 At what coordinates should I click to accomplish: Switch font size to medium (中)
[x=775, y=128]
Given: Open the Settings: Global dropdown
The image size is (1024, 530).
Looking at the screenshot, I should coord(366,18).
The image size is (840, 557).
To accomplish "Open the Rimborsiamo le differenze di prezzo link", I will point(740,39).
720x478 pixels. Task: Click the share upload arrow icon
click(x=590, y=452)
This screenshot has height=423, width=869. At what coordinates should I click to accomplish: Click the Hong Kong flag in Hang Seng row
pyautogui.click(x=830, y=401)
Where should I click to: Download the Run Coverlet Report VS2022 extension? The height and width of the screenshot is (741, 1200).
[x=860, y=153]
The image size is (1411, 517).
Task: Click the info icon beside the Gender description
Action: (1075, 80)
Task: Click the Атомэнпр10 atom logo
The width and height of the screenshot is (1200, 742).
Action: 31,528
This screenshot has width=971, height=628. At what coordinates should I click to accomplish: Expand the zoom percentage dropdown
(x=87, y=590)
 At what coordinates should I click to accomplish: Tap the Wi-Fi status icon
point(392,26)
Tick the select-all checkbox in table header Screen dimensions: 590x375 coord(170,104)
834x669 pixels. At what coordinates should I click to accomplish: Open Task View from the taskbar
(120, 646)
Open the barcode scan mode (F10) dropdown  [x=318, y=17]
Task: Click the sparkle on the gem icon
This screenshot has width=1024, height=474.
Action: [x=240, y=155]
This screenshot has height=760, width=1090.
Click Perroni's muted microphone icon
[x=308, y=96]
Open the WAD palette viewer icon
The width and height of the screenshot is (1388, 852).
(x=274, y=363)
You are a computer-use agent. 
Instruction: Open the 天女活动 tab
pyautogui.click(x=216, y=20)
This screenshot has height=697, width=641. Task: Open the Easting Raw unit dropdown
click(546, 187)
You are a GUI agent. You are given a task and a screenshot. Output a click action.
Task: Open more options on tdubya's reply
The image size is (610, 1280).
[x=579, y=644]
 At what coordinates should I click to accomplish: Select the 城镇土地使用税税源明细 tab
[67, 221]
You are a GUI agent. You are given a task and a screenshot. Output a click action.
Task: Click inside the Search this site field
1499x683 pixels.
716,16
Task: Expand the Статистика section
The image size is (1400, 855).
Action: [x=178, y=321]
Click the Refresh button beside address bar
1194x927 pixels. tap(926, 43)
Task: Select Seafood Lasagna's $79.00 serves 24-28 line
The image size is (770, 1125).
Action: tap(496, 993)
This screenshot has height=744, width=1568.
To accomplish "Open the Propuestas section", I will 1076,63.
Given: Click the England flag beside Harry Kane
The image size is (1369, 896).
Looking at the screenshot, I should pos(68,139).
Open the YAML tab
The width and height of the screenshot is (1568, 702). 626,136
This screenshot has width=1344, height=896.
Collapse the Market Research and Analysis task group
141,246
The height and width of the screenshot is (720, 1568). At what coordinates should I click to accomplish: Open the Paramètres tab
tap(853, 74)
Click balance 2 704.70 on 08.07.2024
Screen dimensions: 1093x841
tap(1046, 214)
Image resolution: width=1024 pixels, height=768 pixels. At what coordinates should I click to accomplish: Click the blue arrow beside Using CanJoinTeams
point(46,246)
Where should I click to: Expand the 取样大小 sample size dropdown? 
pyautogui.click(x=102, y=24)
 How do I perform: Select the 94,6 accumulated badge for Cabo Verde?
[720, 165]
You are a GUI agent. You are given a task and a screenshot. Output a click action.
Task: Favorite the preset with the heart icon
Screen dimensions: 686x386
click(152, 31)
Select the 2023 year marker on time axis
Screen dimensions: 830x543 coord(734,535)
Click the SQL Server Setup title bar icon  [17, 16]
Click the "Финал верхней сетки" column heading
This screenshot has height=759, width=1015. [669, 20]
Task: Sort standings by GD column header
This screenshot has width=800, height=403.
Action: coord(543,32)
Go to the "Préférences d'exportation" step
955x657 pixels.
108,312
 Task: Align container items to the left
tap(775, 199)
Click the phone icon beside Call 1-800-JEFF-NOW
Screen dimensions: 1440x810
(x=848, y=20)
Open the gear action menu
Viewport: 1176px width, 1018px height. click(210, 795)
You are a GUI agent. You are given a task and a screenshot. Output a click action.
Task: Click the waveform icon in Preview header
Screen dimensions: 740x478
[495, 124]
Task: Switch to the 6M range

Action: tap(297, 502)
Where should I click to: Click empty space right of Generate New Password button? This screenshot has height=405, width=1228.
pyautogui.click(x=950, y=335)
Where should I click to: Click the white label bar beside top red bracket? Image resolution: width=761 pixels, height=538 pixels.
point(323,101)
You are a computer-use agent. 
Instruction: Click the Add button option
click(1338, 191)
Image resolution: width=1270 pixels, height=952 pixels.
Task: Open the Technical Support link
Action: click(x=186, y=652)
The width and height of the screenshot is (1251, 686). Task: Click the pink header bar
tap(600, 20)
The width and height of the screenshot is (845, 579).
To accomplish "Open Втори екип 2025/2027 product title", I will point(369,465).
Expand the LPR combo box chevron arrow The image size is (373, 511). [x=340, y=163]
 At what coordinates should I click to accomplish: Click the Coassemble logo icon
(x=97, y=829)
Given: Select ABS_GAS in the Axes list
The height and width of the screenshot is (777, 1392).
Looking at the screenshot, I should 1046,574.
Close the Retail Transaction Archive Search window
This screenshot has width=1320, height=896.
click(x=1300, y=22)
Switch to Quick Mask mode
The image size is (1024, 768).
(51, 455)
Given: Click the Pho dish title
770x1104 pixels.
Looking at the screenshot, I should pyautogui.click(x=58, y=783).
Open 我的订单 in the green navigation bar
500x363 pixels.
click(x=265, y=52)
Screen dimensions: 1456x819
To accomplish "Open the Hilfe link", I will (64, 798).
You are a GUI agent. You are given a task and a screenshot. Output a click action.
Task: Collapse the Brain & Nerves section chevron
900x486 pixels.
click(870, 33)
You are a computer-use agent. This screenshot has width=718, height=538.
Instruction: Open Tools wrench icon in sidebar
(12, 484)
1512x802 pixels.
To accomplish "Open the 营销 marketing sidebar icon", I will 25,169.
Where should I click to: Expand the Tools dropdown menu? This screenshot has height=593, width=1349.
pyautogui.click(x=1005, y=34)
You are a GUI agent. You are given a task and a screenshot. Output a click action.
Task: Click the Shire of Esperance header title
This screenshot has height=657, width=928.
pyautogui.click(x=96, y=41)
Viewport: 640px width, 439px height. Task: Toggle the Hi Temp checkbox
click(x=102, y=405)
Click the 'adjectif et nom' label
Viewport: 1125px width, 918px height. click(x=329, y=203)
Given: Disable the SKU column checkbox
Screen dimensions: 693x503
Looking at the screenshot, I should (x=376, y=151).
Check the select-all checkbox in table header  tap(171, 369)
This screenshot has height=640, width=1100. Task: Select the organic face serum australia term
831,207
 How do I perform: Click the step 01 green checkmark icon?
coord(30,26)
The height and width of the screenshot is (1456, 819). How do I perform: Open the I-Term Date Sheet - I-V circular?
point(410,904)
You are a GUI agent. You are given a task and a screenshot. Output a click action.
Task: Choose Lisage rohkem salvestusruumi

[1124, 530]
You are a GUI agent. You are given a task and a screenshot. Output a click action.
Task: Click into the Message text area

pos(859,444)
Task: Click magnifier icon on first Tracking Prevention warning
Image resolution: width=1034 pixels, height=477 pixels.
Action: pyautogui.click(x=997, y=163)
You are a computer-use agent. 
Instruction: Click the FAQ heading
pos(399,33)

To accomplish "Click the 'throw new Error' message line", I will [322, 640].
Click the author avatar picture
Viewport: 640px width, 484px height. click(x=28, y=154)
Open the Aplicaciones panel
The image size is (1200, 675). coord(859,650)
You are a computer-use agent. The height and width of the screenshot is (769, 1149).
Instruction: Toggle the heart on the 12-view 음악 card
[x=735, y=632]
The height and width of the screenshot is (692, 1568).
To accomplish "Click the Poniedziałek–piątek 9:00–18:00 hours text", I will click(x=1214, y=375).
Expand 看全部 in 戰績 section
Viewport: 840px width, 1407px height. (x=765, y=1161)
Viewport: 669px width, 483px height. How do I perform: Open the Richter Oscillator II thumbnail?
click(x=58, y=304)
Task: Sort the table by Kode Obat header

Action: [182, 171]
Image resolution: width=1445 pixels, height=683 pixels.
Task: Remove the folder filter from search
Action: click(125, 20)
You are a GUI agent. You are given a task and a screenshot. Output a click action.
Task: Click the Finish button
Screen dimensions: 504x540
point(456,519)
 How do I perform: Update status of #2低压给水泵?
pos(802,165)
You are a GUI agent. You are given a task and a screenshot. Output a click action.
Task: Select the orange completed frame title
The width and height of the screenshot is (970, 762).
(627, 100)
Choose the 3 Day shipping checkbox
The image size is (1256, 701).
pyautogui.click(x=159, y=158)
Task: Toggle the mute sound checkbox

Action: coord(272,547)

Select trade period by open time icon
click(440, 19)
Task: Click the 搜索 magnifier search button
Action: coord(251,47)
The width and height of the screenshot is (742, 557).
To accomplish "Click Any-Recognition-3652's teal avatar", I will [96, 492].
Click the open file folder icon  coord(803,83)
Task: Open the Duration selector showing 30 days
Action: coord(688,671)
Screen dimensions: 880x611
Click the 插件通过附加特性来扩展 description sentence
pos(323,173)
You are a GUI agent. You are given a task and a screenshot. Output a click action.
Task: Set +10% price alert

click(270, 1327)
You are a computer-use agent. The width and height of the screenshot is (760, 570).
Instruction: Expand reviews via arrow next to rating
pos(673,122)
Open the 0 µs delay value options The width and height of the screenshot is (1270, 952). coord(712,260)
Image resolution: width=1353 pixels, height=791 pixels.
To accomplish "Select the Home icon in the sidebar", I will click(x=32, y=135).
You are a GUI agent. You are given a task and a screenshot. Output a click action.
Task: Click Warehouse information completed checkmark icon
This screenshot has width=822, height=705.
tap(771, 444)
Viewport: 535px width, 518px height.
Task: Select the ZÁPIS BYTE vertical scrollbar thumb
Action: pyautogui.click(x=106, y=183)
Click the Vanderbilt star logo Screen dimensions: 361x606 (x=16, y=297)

+ + + + + + +

> WHAT IS REQUIRED:
Starting with the first line of the listing above, copy each line exactly until you have copied the line containing "Open the barcode". Stop there.

> TASK RESULT:
 At what coordinates should I click to accomplish: Switch font size to medium (中)
[x=775, y=128]
Given: Open the Settings: Global dropdown
The image size is (1024, 530).
Looking at the screenshot, I should coord(366,18).
The image size is (840, 557).
To accomplish "Open the Rimborsiamo le differenze di prezzo link", I will point(740,39).
720x478 pixels. Task: Click the share upload arrow icon
click(x=590, y=452)
This screenshot has height=423, width=869. At what coordinates should I click to accomplish: Click the Hong Kong flag in Hang Seng row
pyautogui.click(x=830, y=401)
Where should I click to: Download the Run Coverlet Report VS2022 extension? The height and width of the screenshot is (741, 1200).
[x=860, y=153]
The image size is (1411, 517).
Task: Click the info icon beside the Gender description
Action: (1075, 80)
Task: Click the Атомэнпр10 atom logo
The width and height of the screenshot is (1200, 742).
Action: 31,528
This screenshot has width=971, height=628. At what coordinates should I click to accomplish: Expand the zoom percentage dropdown
(x=87, y=590)
 At what coordinates should I click to accomplish: Tap the Wi-Fi status icon
point(392,26)
Tick the select-all checkbox in table header Screen dimensions: 590x375 coord(170,104)
834x669 pixels. At what coordinates should I click to accomplish: Open Task View from the taskbar
(120, 646)
Open the barcode scan mode (F10) dropdown  [x=318, y=17]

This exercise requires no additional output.